## Start DATASET ROWS
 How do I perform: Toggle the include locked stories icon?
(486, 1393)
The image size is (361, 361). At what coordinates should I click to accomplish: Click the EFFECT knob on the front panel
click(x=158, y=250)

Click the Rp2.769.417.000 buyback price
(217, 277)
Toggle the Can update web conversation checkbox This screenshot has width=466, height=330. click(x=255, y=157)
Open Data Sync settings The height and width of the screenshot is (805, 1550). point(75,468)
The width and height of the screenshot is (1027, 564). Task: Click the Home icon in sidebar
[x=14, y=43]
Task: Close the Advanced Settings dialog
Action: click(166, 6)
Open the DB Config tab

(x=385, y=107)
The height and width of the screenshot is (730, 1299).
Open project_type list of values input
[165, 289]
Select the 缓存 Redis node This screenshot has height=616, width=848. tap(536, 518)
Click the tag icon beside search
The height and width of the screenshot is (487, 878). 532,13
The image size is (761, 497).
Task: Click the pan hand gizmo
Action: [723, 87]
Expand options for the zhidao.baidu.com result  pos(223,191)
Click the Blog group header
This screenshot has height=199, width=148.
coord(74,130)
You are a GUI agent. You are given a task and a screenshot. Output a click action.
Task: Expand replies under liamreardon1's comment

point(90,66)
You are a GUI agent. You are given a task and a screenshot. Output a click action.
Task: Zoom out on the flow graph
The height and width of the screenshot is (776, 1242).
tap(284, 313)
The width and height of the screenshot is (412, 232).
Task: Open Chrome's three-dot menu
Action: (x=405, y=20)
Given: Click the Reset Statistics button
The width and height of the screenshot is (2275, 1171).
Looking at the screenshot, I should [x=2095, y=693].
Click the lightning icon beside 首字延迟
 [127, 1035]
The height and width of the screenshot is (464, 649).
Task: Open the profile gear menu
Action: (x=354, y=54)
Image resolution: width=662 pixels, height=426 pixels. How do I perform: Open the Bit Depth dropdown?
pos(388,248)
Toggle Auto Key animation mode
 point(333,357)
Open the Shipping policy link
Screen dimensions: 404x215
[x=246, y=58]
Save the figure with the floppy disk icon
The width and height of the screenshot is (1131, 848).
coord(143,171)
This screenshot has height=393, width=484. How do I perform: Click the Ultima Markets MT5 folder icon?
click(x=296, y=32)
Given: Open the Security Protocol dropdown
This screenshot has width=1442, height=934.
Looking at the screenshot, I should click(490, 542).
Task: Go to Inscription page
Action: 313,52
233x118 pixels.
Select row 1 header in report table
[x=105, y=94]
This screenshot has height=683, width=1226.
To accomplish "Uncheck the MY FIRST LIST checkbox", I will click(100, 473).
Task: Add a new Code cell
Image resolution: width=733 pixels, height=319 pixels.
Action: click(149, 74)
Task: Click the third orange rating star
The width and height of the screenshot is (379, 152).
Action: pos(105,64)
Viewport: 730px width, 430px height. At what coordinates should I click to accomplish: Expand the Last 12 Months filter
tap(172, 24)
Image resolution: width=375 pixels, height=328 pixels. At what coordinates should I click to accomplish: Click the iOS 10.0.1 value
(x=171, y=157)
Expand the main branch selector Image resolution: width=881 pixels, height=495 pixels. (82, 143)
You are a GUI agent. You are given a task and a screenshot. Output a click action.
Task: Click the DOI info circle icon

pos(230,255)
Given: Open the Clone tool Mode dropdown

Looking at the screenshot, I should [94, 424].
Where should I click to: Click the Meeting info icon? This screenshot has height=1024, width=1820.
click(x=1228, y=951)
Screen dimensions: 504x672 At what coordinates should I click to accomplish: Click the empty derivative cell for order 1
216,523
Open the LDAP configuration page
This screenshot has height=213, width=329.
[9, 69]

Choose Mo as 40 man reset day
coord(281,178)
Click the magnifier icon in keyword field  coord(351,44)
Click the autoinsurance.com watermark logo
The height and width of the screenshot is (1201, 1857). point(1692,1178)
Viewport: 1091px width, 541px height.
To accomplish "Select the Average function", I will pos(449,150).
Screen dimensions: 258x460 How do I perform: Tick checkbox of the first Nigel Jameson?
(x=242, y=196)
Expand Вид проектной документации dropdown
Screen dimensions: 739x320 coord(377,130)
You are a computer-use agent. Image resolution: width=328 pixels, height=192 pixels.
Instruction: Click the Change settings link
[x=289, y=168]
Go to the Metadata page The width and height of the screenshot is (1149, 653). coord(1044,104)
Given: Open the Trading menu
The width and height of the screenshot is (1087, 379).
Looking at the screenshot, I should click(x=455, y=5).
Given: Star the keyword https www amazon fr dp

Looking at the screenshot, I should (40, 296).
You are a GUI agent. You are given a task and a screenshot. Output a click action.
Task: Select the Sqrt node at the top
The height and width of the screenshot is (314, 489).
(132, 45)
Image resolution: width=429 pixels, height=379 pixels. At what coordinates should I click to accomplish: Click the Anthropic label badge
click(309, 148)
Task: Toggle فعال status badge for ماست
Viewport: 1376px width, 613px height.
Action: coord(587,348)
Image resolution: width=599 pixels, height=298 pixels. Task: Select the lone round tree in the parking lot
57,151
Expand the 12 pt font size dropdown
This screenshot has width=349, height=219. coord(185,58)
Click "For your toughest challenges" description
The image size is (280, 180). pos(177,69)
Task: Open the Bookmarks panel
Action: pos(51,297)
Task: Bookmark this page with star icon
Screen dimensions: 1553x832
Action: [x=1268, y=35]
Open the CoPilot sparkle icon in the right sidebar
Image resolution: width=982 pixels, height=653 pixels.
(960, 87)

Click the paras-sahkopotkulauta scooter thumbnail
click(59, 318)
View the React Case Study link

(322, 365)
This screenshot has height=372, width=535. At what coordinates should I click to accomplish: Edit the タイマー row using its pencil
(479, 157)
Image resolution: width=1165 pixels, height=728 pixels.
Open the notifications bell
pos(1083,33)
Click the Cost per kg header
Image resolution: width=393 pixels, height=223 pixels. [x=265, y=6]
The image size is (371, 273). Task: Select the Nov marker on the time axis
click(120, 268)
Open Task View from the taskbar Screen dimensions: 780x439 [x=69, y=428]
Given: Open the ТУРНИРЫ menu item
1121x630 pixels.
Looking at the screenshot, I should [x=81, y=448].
## End DATASET ROWS
**EXERCISE**.
Can you reproduce every one of the rows above, character for character, with nothing changed?

**RESULT OF THE TASK**.
 How do I perform: Toggle the include locked stories icon?
(486, 1393)
The image size is (361, 361). At what coordinates should I click to accomplish: Click the EFFECT knob on the front panel
click(x=158, y=250)

Click the Rp2.769.417.000 buyback price
(217, 277)
Toggle the Can update web conversation checkbox This screenshot has width=466, height=330. click(x=255, y=157)
Open Data Sync settings The height and width of the screenshot is (805, 1550). point(75,468)
The width and height of the screenshot is (1027, 564). Task: Click the Home icon in sidebar
[x=14, y=43]
Task: Close the Advanced Settings dialog
Action: click(166, 6)
Open the DB Config tab

(x=385, y=107)
The height and width of the screenshot is (730, 1299).
Open project_type list of values input
[165, 289]
Select the 缓存 Redis node This screenshot has height=616, width=848. tap(536, 518)
Click the tag icon beside search
The height and width of the screenshot is (487, 878). 532,13
The image size is (761, 497).
Task: Click the pan hand gizmo
Action: [723, 87]
Expand options for the zhidao.baidu.com result  pos(223,191)
Click the Blog group header
This screenshot has height=199, width=148.
coord(74,130)
You are a GUI agent. You are given a task and a screenshot. Output a click action.
Task: Expand replies under liamreardon1's comment

point(90,66)
You are a GUI agent. You are given a task and a screenshot. Output a click action.
Task: Zoom out on the flow graph
The height and width of the screenshot is (776, 1242).
tap(284, 313)
The width and height of the screenshot is (412, 232).
Task: Open Chrome's three-dot menu
Action: (x=405, y=20)
Given: Click the Reset Statistics button
The width and height of the screenshot is (2275, 1171).
Looking at the screenshot, I should [x=2095, y=693].
Click the lightning icon beside 首字延迟
 [127, 1035]
The height and width of the screenshot is (464, 649).
Task: Open the profile gear menu
Action: (x=354, y=54)
Image resolution: width=662 pixels, height=426 pixels. How do I perform: Open the Bit Depth dropdown?
pos(388,248)
Toggle Auto Key animation mode
 point(333,357)
Open the Shipping policy link
Screen dimensions: 404x215
[x=246, y=58]
Save the figure with the floppy disk icon
The width and height of the screenshot is (1131, 848).
coord(143,171)
This screenshot has height=393, width=484. How do I perform: Click the Ultima Markets MT5 folder icon?
click(x=296, y=32)
Given: Open the Security Protocol dropdown
This screenshot has width=1442, height=934.
Looking at the screenshot, I should click(490, 542).
Task: Go to Inscription page
Action: 313,52
233x118 pixels.
Select row 1 header in report table
[x=105, y=94]
This screenshot has height=683, width=1226.
To accomplish "Uncheck the MY FIRST LIST checkbox", I will click(100, 473).
Task: Add a new Code cell
Image resolution: width=733 pixels, height=319 pixels.
Action: click(149, 74)
Task: Click the third orange rating star
The width and height of the screenshot is (379, 152).
Action: pos(105,64)
Viewport: 730px width, 430px height. At what coordinates should I click to accomplish: Expand the Last 12 Months filter
tap(172, 24)
Image resolution: width=375 pixels, height=328 pixels. At what coordinates should I click to accomplish: Click the iOS 10.0.1 value
(x=171, y=157)
Expand the main branch selector Image resolution: width=881 pixels, height=495 pixels. (82, 143)
You are a GUI agent. You are given a task and a screenshot. Output a click action.
Task: Click the DOI info circle icon

pos(230,255)
Given: Open the Clone tool Mode dropdown

Looking at the screenshot, I should [94, 424].
Where should I click to: Click the Meeting info icon? This screenshot has height=1024, width=1820.
click(x=1228, y=951)
Screen dimensions: 504x672 At what coordinates should I click to accomplish: Click the empty derivative cell for order 1
216,523
Open the LDAP configuration page
This screenshot has height=213, width=329.
[9, 69]

Choose Mo as 40 man reset day
coord(281,178)
Click the magnifier icon in keyword field  coord(351,44)
Click the autoinsurance.com watermark logo
The height and width of the screenshot is (1201, 1857). point(1692,1178)
Viewport: 1091px width, 541px height.
To accomplish "Select the Average function", I will pos(449,150).
Screen dimensions: 258x460 How do I perform: Tick checkbox of the first Nigel Jameson?
(x=242, y=196)
Expand Вид проектной документации dropdown
Screen dimensions: 739x320 coord(377,130)
You are a computer-use agent. Image resolution: width=328 pixels, height=192 pixels.
Instruction: Click the Change settings link
[x=289, y=168]
Go to the Metadata page The width and height of the screenshot is (1149, 653). coord(1044,104)
Given: Open the Trading menu
The width and height of the screenshot is (1087, 379).
Looking at the screenshot, I should click(x=455, y=5).
Given: Star the keyword https www amazon fr dp

Looking at the screenshot, I should (40, 296).
You are a GUI agent. You are given a task and a screenshot. Output a click action.
Task: Select the Sqrt node at the top
The height and width of the screenshot is (314, 489).
(132, 45)
Image resolution: width=429 pixels, height=379 pixels. At what coordinates should I click to accomplish: Click the Anthropic label badge
click(309, 148)
Task: Toggle فعال status badge for ماست
Viewport: 1376px width, 613px height.
Action: coord(587,348)
Image resolution: width=599 pixels, height=298 pixels. Task: Select the lone round tree in the parking lot
57,151
Expand the 12 pt font size dropdown
This screenshot has width=349, height=219. coord(185,58)
Click "For your toughest challenges" description
The image size is (280, 180). pos(177,69)
Task: Open the Bookmarks panel
Action: pos(51,297)
Task: Bookmark this page with star icon
Screen dimensions: 1553x832
Action: [x=1268, y=35]
Open the CoPilot sparkle icon in the right sidebar
Image resolution: width=982 pixels, height=653 pixels.
(960, 87)

Click the paras-sahkopotkulauta scooter thumbnail
click(59, 318)
View the React Case Study link

(322, 365)
This screenshot has height=372, width=535. At what coordinates should I click to accomplish: Edit the タイマー row using its pencil
(479, 157)
Image resolution: width=1165 pixels, height=728 pixels.
Open the notifications bell
pos(1083,33)
Click the Cost per kg header
Image resolution: width=393 pixels, height=223 pixels. [x=265, y=6]
The image size is (371, 273). Task: Select the Nov marker on the time axis
click(120, 268)
Open Task View from the taskbar Screen dimensions: 780x439 [x=69, y=428]
Given: Open the ТУРНИРЫ menu item
1121x630 pixels.
Looking at the screenshot, I should [x=81, y=448].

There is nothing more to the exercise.